Maybe this has occurred for you over the years — or perhaps you’ve had injury or surgery to recover from. All of these factors must be taken into consideration when it comes to building muscle.
Loss of muscle mass and strength is accelerated with age. Muscle strength loss is usually lost at a far greater rate than the muscle itself.
Why do we lose muscle as we age?
I hate to say this, but muscle loss with age is inevitable.
Older muscles tend to contract inefficiently due to a decline in calcium ions within the muscle fibre.
Age also reduces the muscle’s structural change and ability to remain in a firm, binding, force-generating state. That means muscle contractions become weaker.
Stress-related DNA damage also occurs when we age, which will decline mitochondrial function, leading to insufficient production of the ATP needed for muscle contractions.
There are also changes to slow and fast-twitch muscle fibres—our ability to conduct explosive movements like sprinting and jumping decreases with age, reducing muscle strength.
Throughout our lifetime, our nerves constantly undergo muscle gain and loss cycles. If you work your muscles by repeating movements with greater tension, the more nerve-muscle connections activate to support the muscle. The saying goes, ‘If you don’t use it, you lose it,’ which means the more you use your muscles, the more neuromuscular connections develop, leading to improved strength.
However, if you are sedentary, the opposite will apply. That will further reduce the nerve functioning and deteriorate the muscle & nerve connections.
Young people will have a balance of muscle loss and gain, but older individuals will have more of a decline — although that’s based on the activity levels of an older individual.
Unfortunately, motor neuron connections will tend to die as age progresses, as well as the reduced links to the muscle fibres, making the interaction between the brain and muscle result in a lower force, speed and declining performance.
Can it get any worse than this for us older adults?
Let me tell you, now is the best time to keep working hard in the gym and lifting weights!
Muscles that are active release many biochemical signals that promote the growth of motor neuron fibres, forcing them to form more and more connections to muscle and enhance the transmission.
It’s a bit like your brain learning a new skill.

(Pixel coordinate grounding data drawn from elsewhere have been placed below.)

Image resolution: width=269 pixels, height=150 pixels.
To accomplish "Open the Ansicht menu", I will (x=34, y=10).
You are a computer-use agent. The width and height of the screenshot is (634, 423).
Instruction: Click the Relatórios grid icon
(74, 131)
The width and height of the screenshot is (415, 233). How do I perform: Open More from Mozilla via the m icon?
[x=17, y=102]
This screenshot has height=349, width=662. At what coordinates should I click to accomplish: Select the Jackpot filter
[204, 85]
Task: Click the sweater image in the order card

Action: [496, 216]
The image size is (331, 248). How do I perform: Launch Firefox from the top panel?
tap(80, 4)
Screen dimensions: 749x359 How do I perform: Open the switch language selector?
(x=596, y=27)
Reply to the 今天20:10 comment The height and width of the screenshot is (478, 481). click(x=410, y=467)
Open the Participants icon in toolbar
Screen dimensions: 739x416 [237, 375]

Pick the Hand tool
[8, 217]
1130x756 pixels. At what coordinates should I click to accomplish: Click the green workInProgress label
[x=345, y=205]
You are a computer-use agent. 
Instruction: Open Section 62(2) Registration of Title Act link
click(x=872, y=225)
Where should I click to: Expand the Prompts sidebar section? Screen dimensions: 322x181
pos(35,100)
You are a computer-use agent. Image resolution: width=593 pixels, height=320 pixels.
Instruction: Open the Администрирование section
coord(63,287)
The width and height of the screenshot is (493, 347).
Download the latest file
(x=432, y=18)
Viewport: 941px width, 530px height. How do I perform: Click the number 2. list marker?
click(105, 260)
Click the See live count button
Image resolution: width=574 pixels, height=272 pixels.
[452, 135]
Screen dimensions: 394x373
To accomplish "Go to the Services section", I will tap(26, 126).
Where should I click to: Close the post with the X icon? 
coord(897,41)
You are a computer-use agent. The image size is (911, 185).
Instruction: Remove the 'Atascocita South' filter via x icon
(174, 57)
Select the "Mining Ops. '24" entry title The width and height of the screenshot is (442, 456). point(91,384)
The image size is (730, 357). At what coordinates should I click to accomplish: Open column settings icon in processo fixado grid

Those neurons keep growing and growing.
These instances lead to better control of the muscle, increased muscle contractions strength, and somewhat of a halt to the usual effects of aging muscles.
Here is some good news, based on data from lifelong athletes. The research indicates that regular exercise in those critical later years profoundly improves muscle strength and functioning.
So, there is hope for my older friends. But we have to train hard regularly to attain those benefits.
The best way to increase communication between your nerves, muscles and nervous system is to keep lifting weights as you age.
This is your most important strategy to fend off deterioration of health, loss of bone density, and increase health and longevity. You will be thrilled you kept up the hard work well into your 70s, 80s and beyond!